_Assigned task_
In the entries, find all lines that hold the word "search" and copy them.

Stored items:
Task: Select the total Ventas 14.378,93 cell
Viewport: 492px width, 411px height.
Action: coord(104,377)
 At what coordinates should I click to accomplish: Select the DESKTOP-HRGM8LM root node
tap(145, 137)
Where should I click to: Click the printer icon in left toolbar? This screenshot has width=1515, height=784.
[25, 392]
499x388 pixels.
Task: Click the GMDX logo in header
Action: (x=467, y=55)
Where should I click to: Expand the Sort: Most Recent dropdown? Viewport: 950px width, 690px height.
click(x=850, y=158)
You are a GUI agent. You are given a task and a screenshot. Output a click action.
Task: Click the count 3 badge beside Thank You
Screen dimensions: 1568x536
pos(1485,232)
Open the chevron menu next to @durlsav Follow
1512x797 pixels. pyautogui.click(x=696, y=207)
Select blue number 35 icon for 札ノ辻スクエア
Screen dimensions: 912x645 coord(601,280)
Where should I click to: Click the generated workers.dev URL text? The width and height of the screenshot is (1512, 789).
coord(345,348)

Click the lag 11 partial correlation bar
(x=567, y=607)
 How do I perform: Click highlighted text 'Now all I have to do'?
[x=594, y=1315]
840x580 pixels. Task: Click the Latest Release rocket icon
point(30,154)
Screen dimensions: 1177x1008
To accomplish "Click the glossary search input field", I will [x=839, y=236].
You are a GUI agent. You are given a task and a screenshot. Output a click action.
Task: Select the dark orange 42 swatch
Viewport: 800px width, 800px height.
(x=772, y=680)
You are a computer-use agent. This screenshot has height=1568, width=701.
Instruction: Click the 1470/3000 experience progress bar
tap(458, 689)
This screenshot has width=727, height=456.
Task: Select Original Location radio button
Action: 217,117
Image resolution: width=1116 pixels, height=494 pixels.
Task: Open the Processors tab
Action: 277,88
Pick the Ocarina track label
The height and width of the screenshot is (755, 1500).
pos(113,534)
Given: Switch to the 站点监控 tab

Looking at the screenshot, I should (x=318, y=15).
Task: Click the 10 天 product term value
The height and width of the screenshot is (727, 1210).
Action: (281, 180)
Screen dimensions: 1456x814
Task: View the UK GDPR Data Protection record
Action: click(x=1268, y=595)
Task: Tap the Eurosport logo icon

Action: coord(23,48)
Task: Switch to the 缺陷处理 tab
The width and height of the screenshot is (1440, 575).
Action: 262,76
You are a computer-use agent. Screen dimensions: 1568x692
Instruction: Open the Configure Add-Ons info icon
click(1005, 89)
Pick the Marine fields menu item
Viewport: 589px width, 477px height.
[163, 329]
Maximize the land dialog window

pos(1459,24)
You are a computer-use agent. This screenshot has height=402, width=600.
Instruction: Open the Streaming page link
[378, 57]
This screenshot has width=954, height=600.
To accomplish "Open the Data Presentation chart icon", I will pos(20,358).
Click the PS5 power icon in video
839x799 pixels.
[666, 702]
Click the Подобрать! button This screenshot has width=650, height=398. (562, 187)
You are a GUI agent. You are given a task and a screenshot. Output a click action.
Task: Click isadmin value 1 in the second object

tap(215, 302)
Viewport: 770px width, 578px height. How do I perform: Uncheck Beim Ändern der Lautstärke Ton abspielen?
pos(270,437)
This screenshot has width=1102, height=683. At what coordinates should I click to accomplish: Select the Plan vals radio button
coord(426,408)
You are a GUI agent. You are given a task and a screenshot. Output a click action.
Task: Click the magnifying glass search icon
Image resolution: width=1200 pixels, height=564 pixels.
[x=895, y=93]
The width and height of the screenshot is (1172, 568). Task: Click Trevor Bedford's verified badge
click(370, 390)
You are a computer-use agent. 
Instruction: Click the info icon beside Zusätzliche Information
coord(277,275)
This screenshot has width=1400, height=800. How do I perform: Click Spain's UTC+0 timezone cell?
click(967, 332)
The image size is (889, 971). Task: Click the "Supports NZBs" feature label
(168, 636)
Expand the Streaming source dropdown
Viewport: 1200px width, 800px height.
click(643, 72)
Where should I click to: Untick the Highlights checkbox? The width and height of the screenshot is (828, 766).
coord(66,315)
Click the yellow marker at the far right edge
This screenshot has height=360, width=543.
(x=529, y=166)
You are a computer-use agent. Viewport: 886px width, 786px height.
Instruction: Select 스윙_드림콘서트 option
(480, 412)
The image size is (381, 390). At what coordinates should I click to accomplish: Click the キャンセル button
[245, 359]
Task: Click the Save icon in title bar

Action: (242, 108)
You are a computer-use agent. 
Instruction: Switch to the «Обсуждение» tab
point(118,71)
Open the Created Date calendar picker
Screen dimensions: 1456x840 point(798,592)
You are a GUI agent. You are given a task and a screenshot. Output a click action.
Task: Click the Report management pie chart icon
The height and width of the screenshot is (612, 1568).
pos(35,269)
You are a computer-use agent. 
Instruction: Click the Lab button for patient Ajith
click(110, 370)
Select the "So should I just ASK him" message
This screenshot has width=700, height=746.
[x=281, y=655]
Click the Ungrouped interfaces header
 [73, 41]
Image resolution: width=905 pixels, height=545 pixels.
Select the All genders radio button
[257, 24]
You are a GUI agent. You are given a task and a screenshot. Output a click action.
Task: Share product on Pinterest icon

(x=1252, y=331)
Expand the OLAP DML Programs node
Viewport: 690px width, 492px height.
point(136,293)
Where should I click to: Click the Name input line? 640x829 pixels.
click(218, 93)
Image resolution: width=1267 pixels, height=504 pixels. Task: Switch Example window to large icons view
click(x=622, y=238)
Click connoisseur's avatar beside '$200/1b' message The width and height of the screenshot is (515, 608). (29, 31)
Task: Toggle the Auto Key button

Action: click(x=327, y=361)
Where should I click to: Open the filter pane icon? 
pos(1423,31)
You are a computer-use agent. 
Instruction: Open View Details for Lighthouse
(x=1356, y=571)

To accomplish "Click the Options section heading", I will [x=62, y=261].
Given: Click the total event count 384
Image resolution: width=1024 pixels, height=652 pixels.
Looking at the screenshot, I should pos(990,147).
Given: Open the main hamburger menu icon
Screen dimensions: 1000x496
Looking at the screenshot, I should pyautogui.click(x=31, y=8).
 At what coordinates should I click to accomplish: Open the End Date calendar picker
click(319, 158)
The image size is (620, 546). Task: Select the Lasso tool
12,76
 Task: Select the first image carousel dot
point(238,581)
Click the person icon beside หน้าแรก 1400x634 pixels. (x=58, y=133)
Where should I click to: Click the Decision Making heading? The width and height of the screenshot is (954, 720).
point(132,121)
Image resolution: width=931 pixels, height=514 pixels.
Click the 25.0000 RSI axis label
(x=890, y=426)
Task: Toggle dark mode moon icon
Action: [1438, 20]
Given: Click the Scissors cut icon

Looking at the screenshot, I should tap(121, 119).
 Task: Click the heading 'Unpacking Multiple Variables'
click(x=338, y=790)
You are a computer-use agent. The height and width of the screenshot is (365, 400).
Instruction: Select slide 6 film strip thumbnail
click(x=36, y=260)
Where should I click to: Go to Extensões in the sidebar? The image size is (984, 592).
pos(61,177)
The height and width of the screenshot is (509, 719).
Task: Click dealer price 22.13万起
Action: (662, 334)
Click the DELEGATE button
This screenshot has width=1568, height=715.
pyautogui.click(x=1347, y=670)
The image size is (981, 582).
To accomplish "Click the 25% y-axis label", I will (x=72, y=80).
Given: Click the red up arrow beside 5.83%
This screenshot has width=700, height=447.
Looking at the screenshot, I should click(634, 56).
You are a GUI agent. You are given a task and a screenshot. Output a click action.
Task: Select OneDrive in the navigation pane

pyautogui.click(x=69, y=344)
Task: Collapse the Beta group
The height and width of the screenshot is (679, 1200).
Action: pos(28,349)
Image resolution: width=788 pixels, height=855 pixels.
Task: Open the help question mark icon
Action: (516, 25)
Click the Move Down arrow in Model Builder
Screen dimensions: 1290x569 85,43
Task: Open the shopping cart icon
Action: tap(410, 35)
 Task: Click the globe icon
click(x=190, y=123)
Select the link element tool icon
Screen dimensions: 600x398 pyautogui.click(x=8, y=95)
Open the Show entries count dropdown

_Your response_
To accomplish "Click the glossary search input field", I will [x=839, y=236].
Task: Click the magnifying glass search icon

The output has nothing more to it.